My first words after demoing Hidden Path Entertainment’s Brass Tactics were, “This feels a lot like Age of Empires.”
Then from behind me come the happy words of Hidden Path’s Founder and Chief Creative Officer Mark Terrano, “Good, because I made Age of Empires II.”
Before long, Terrano verbalizes why I’ve made the comparison between this Oculus Touch RTS and a PC title I played in elementary school: “A lot of what was fun about Age of Empires was that weirdly, little kids could play it. It was built to be fun for everybody, and this game is the same.”
Accessibility, Terrano thinks, is vital to bringing the genre to the limited virtual reality community, a goal he’s achieved by scaling back complex features the former Age of Empires II Lead Designer once worked to perfect.
Brass Tactics is a series of conquest matches played against AI or human counterparts on a movable tabletop. With use of the Oculus Touch controllers, the battlefield can be dragged laterally about you, down to your waist, or upwards into your face. Its physicality complements the simple premise. I’m to build units, send them into battle, hold capture points, and destroy the enemy base before my own gets ransacked. All of this unfolds while I’m tossing the field around me, zooming in to watch my tiny archers take out an enemy tank, and hovering over the enemy base, eyeing up their defenses.
But while I’m across the map giving the enemy an up-close stink-eye, I’ve neglected to watch my back left tower. It’s being bombarded by cavalry, and my nearest archers are a mountain away. I quickly spin around, point my controller across the map, sweep together a handful of units, and direct them to a defense point. But I’m too late.
“Fog of attention,” Terrano explains. With this term he’s merged resource micro-management and fog of war, allowing human fault to replace it. “You can’t look at everything at once. You can’t be everywhere at once. That’s the real currency.”

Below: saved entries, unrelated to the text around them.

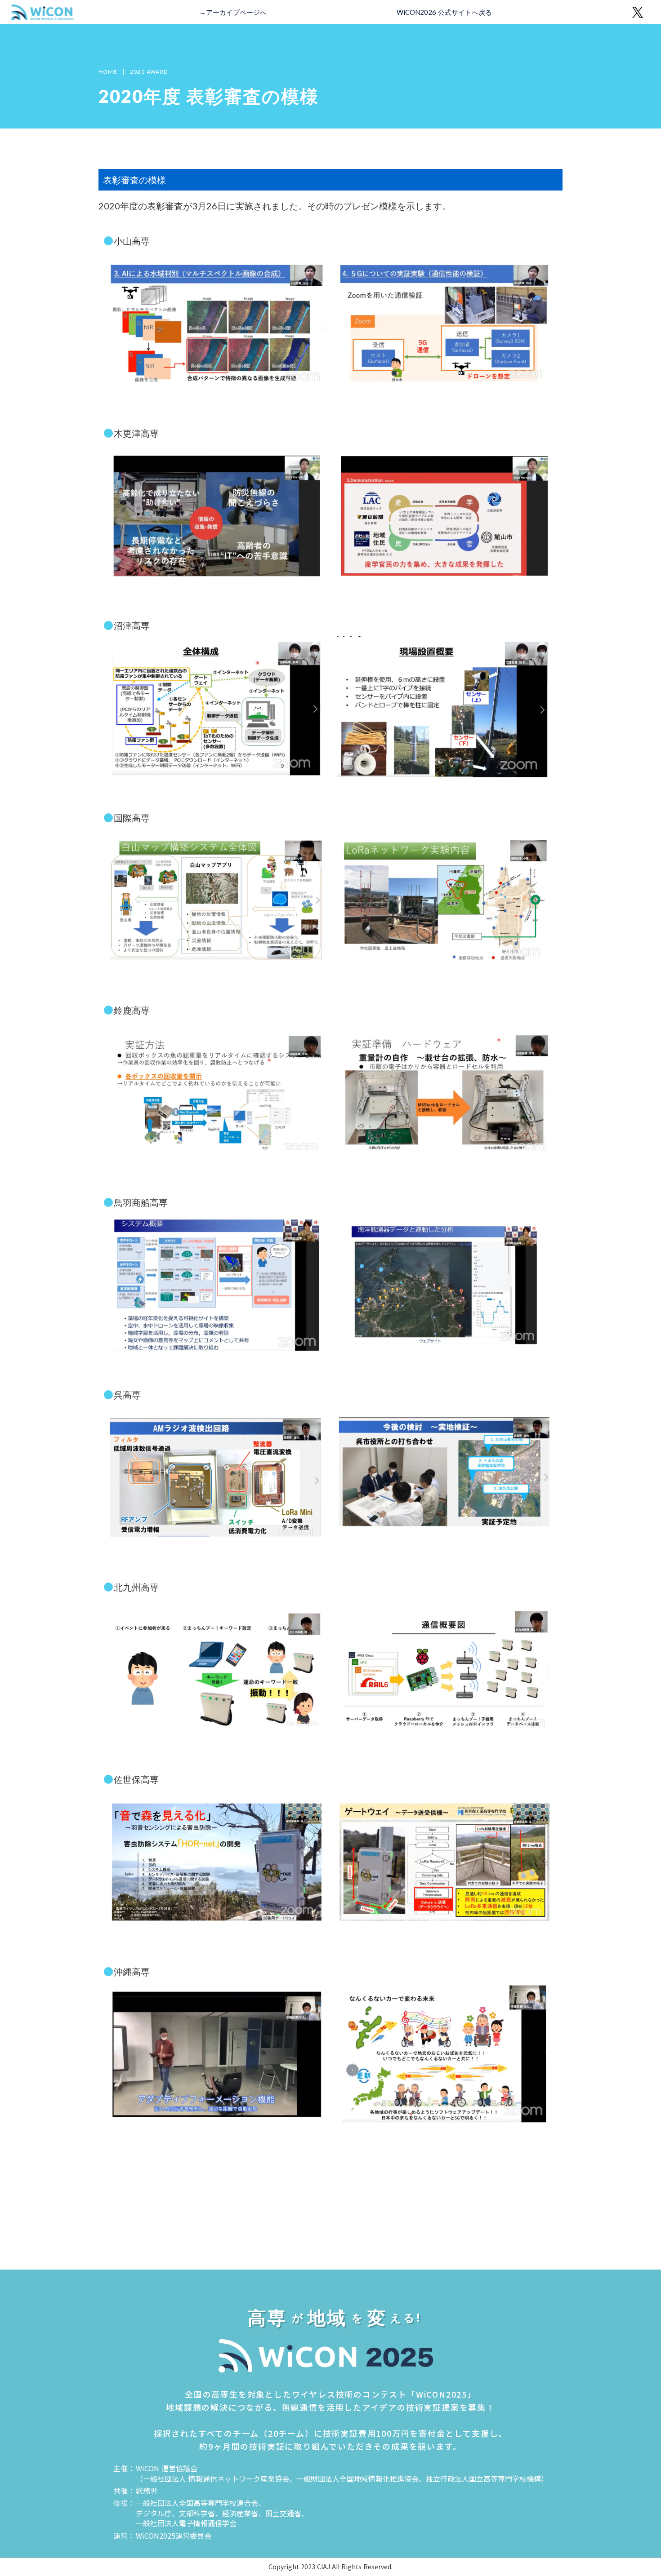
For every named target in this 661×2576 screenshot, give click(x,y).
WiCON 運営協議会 (166, 2468)
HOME (107, 72)
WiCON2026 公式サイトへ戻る (444, 12)
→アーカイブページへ (233, 12)
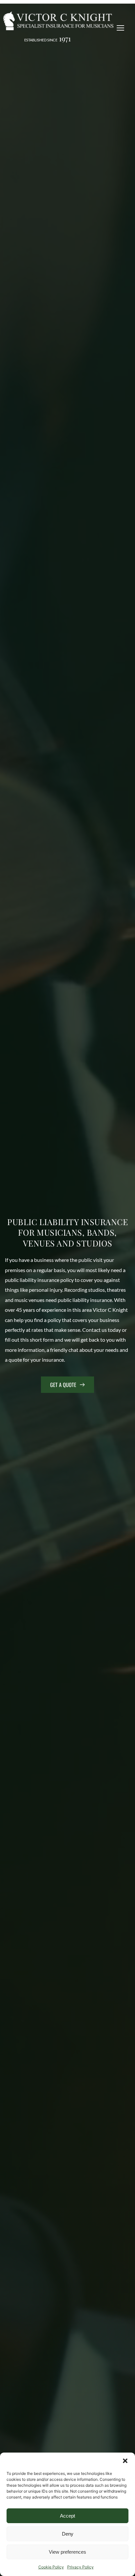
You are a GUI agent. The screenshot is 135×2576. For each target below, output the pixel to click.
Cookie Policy (51, 2567)
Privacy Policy (80, 2567)
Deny (67, 2534)
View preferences (67, 2552)
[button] (125, 2460)
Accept (67, 2516)
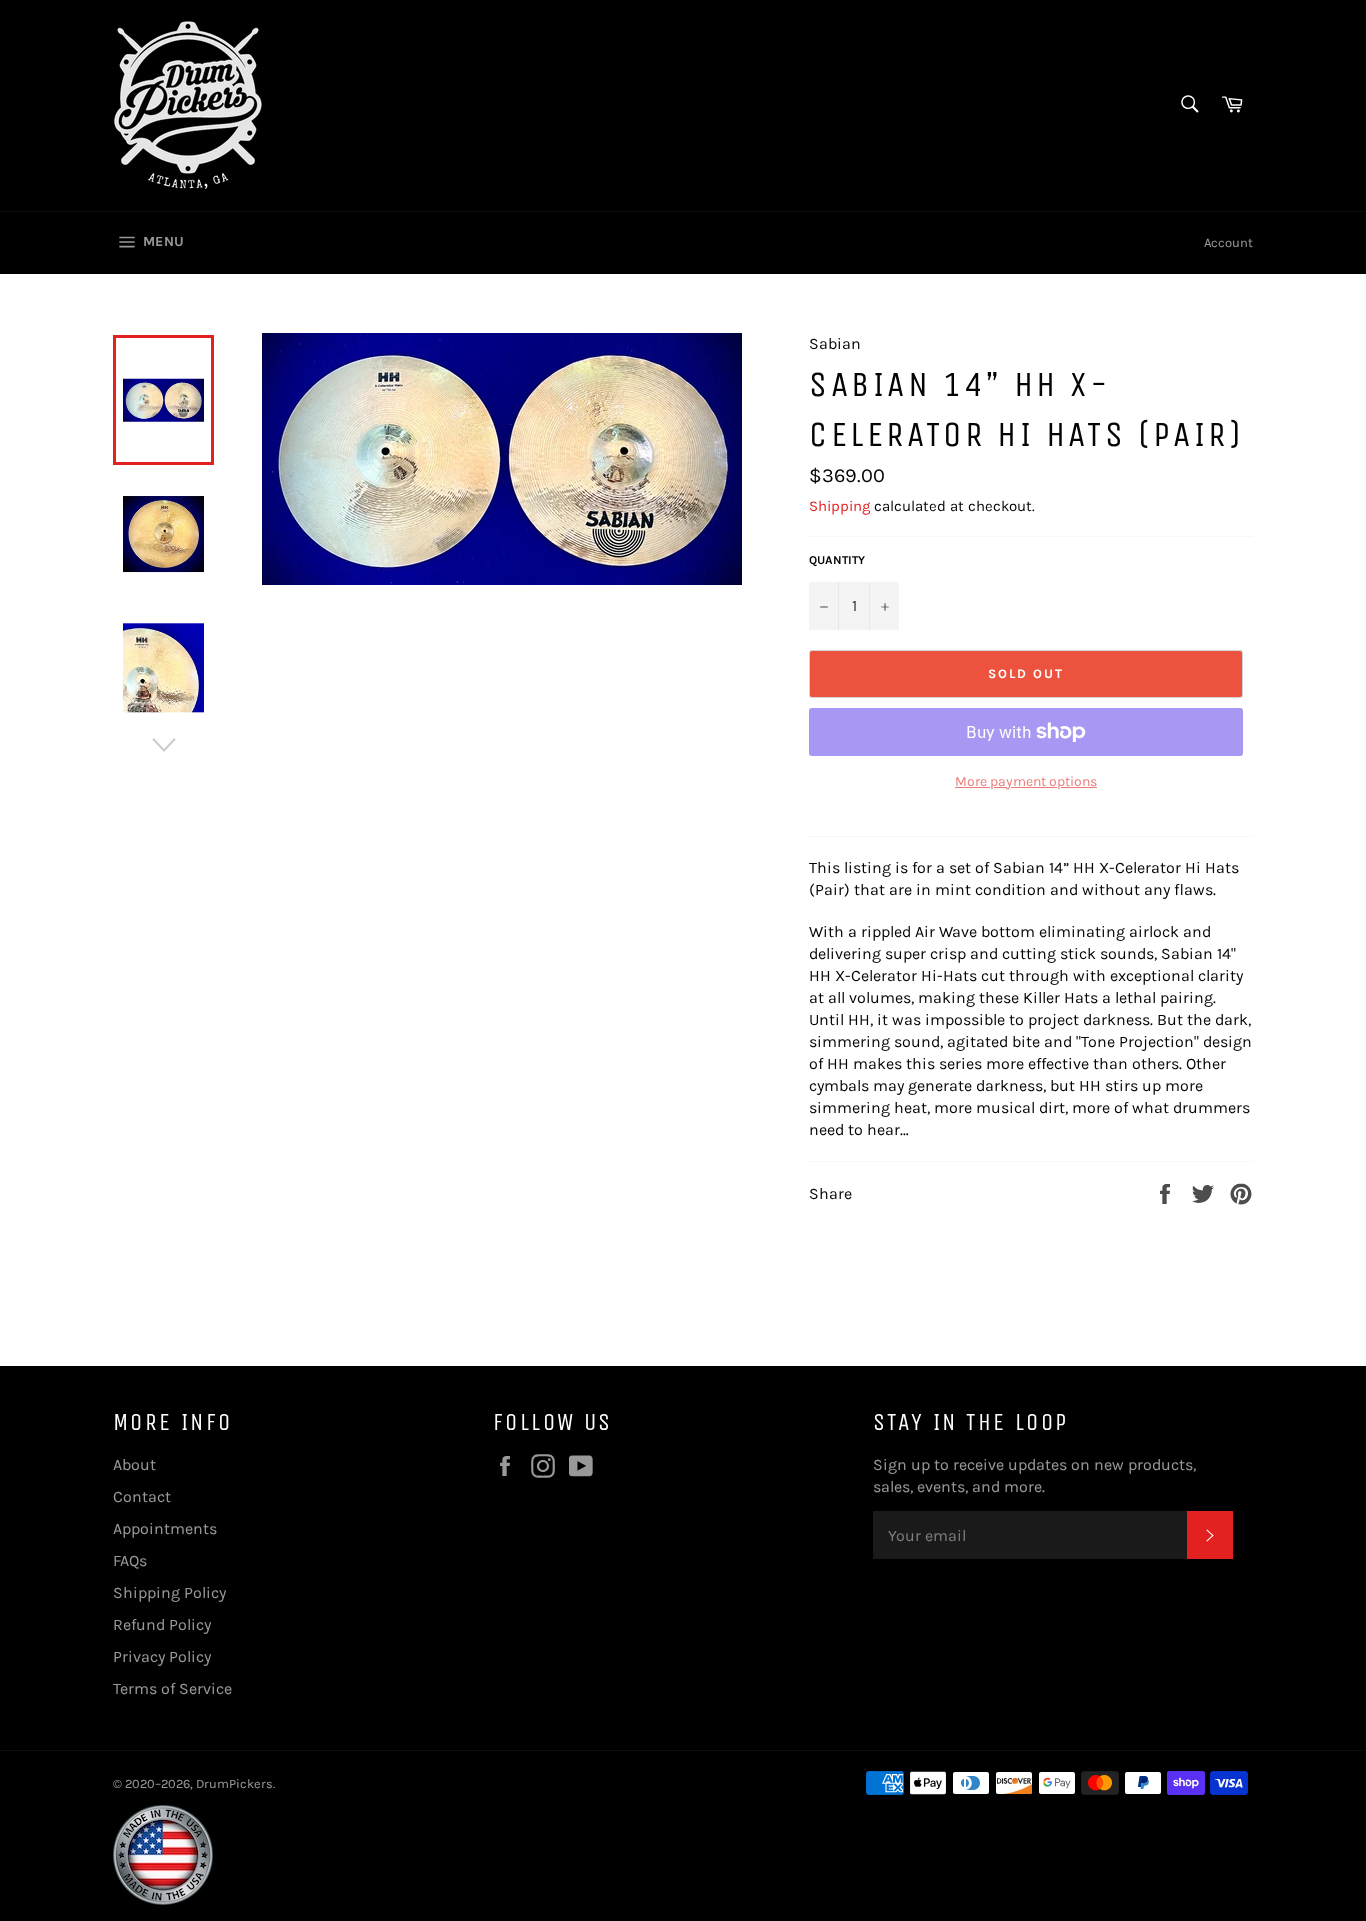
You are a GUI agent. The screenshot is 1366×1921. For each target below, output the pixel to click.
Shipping (839, 506)
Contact (142, 1496)
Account (1228, 242)
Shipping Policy (169, 1592)
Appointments (165, 1528)
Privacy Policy (162, 1656)
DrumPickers (234, 1783)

The working list of simplified features runs long for Brass Tactics. Instead of menus, you simply need to flip your wrist over to open up a mini table of tower figures. Rather than place buildings anywhere, you’re able to pop structures onto predetermined capture points. They’re built in an instant, once their beams and bolts finish unfolding and interlocking with Game of Thrones-inspired animations.

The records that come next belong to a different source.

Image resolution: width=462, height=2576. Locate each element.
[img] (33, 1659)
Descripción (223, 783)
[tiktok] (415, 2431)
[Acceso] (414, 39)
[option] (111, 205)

At one point I send a squadron of freshly minted minions across the battlefield to their inevitable death. As they look back over their shoulders, surely waiting for new, more precise commands, I’m back at base, watching the screws and cogs of my new blacksmith tower whir to life. My fog of attention suddenly snaps again, and I pull myself back to the battle lines only to see a grinning red army where my blue coats once stood.
Even with all the gameplay pruning and adorable artworks, Brass Tactics is unforgiving. Terrano likens the configuration to chess: fewer units and more important decisions. The higher difficulty settings are designed to give even the development team a challenge, requiring players to master map movement, discover complementary squads, learn to kite, and harvest any other skills they manage through the multiple unit types and upgrades.
There’s also a number of ways to play through the challenge, between the multi-map campaign, skirmishes, and three unique types of AI. ‘Aggressive’ is your standard warmind; the defensive AI will stay safe, hoarding up a mass of units on a border before engaging; and the masterful mode works to counter-build you constantly.
I, for one, stuck it to the AI by turning my warriors into electro-knights. They charged across the field and slowed enemies with satisfying zaps. I’m unclear if this was the best investment, but that didn’t stop me from kneeling down for an entertaining, up-close look at my opponent’s archers crackling to death.
I didn’t get to build one personally, but Terrano also promises an end-game unit. If you’re willing to save up, stave off your attackers, and commit the resources, you can build a gigantic tower-killing mega robot affectionately known as the Titan.
The RTS genre has made plenty of platform jumps, but its best form is usually confined to the PC. The mouse-centric controls never really found purchase on consoles, and I wondered aloud to Terrano whether VR could be a better pair for the sprawling, multi-unit gameplay.
“The reason it struggles on console,” he responds, “is it’s trying to keep too many things without reinventing it. VR was an opportunity to do it with almost no text interface. Everything is physical, everything seems touchable.”
Brass Tactics is designed to feel natural, to let you feel the battleground through Touch controls. There was something endearing about being able to physically pull the board and essentially ‘swim’ across the map and its battles; however, in the expanse, I often lost sight of my ever-growing empire. Brass Tactics plays games with attention and physicality more than resources and micromanagement. It reigns in deep trees and menus in favor of more instinctive modes of engagement, making for an alluring and digestible RTS experience.